> ZADANIA I ĆWICZENIA
[A] Wymień z tekstu o Klanie Burzy wszystkie koty, z których łap zginął Niknące Widmo.
[B] Zredaguj fragment tekstu o Klanie Burzy, wszystko od "Po śmierci Różanej" aż po "o szóstkę kotów.", zastępując "zasadzka" słowem "pułapka".

> ARTYKUŁ
BLOGOWE WIEŚCI

BLOGOWE WIEŚCI





W Klanie Burzy

Po śmierci Różanej Przełęczy, Sójczy Szczyt wybrała się do Księżycowej Sadzawki wraz z Rumiankowym Zaćmieniem. Towarzyszyć im miała również Margaretkowy Zmierzch, która dołączyła do nich po czasie. Jakie więc było zaskoczenie, gdy ta wróciła niezwykle szybko cała zdyszana, próbując skleić jakieś sensowne zdanie. Z całości można było wywnioskować, że kotka widziała, jak Niknące Widmo zabił Sójczy Szczyt oraz Rumiankowe Zaćmienie. W obozie została przygotowana więc zasadzka na dymnego kocura, który nie spodziewał się dziur w swoim planie. Na Widmie miała zostać wykonana egzekucja, jednak kocur korzystając z sytuacji zdołał zabić stojącą nieopodal Iskrzącą Burzę, chwilę potem samemu ginąc z łap Lwiej Paszczy, Szepczącej Pustki oraz Gradowego Sztormu, z czego pierwszą z wymienionych również nieszczęśliwie dosięgły pazury Widma. Klan Burzy uszczuplił się tego dnia o szóstkę kotów.

> ZESTAWIENIE DANYCH
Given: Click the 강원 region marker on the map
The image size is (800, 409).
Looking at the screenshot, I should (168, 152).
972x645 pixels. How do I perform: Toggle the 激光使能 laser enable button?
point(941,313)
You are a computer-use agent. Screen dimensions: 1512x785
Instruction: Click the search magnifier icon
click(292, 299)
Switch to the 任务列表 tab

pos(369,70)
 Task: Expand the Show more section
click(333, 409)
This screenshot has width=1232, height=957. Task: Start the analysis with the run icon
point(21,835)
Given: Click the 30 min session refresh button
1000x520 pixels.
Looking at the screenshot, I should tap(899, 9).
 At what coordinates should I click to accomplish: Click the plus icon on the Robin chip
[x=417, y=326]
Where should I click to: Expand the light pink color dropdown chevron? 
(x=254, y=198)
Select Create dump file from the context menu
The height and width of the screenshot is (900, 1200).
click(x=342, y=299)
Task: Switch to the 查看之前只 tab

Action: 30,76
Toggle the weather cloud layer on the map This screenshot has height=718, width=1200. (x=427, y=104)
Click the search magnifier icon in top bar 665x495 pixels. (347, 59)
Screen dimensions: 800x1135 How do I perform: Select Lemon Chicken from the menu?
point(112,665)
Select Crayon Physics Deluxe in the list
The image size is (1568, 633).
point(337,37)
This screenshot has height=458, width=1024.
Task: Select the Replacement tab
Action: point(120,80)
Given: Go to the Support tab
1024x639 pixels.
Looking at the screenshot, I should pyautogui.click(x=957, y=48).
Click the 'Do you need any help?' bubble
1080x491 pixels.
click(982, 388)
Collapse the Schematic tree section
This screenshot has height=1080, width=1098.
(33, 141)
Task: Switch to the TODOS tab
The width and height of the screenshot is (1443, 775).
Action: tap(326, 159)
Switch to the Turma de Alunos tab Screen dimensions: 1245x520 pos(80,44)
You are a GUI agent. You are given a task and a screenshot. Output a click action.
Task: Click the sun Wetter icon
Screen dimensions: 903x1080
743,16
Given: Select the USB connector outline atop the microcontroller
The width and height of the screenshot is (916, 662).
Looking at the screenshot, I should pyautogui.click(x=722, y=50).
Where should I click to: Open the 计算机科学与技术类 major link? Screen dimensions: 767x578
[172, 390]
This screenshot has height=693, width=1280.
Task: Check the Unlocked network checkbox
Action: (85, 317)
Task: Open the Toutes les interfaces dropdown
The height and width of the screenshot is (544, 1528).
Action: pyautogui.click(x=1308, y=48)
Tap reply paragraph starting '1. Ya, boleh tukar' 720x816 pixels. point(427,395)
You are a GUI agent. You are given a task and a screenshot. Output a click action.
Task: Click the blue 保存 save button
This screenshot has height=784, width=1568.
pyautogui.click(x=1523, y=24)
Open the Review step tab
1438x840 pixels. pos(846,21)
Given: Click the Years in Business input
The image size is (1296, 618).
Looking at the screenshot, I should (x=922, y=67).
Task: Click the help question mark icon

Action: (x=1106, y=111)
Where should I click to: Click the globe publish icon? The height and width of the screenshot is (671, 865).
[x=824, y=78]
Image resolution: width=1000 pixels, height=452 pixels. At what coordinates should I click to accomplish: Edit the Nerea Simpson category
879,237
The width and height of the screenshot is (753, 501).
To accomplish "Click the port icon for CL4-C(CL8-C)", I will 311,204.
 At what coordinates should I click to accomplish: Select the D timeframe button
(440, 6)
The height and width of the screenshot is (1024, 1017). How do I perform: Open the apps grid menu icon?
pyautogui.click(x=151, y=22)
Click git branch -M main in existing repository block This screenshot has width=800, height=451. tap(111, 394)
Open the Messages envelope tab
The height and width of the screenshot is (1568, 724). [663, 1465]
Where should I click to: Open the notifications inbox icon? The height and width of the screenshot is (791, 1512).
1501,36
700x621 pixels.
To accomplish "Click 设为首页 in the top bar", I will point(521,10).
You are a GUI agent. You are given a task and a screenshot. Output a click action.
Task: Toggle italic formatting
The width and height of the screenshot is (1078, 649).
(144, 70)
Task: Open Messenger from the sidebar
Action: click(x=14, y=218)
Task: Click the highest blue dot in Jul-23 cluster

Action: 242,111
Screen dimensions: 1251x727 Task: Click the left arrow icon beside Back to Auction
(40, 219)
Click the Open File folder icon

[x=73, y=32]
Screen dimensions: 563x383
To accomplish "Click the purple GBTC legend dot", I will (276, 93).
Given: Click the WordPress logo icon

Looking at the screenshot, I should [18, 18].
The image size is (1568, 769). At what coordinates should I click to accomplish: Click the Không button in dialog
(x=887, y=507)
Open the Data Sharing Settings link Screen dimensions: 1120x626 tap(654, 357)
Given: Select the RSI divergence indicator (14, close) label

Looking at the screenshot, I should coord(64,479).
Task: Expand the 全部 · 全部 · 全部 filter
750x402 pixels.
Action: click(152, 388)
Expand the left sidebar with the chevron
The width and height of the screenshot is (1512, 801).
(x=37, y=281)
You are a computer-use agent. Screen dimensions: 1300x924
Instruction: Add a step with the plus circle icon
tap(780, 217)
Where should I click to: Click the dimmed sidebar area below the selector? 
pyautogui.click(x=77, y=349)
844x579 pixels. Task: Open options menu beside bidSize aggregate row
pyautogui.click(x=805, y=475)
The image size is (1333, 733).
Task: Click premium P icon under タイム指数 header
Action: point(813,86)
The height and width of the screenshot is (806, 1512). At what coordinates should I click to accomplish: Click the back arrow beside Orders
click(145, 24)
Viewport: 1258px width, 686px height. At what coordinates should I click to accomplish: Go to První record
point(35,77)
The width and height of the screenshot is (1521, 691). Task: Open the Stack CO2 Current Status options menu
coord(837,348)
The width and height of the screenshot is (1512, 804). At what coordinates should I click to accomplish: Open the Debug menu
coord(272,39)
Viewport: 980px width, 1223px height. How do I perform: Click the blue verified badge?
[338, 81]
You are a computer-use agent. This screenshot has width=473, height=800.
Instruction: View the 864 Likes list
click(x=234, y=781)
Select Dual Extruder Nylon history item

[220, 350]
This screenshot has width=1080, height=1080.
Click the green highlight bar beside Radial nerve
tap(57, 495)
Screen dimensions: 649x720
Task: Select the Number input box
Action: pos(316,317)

> ROZWIĄZANIA ZADAŃ
[A] Lwia Paszcza, Szepcząca Pustka, Gradowy Sztorm

[B]
Po śmierci Różanej Przełęczy, Sójczy Szczyt wybrała się do Księżycowej Sadzawki wraz z Rumiankowym Zaćmieniem. Towarzyszyć im miała również Margaretkowy Zmierzch, która dołączyła do nich po czasie. Jakie więc było zaskoczenie, gdy ta wróciła niezwykle szybko cała zdyszana, próbując skleić jakieś sensowne zdanie. Z całości można było wywnioskować, że kotka widziała, jak Niknące Widmo zabił Sójczy Szczyt oraz Rumiankowe Zaćmienie. W obozie została przygotowana więc pułapka na dymnego kocura, który nie spodziewał się dziur w swoim planie. Na Widmie miała zostać wykonana egzekucja, jednak kocur korzystając z sytuacji zdołał zabić stojącą nieopodal Iskrzącą Burzę, chwilę potem samemu ginąc z łap Lwiej Paszczy, Szepczącej Pustki oraz Gradowego Sztormu, z czego pierwszą z wymienionych również nieszczęśliwie dosięgły pazury Widma. Klan Burzy uszczuplił się tego dnia o szóstkę kotów.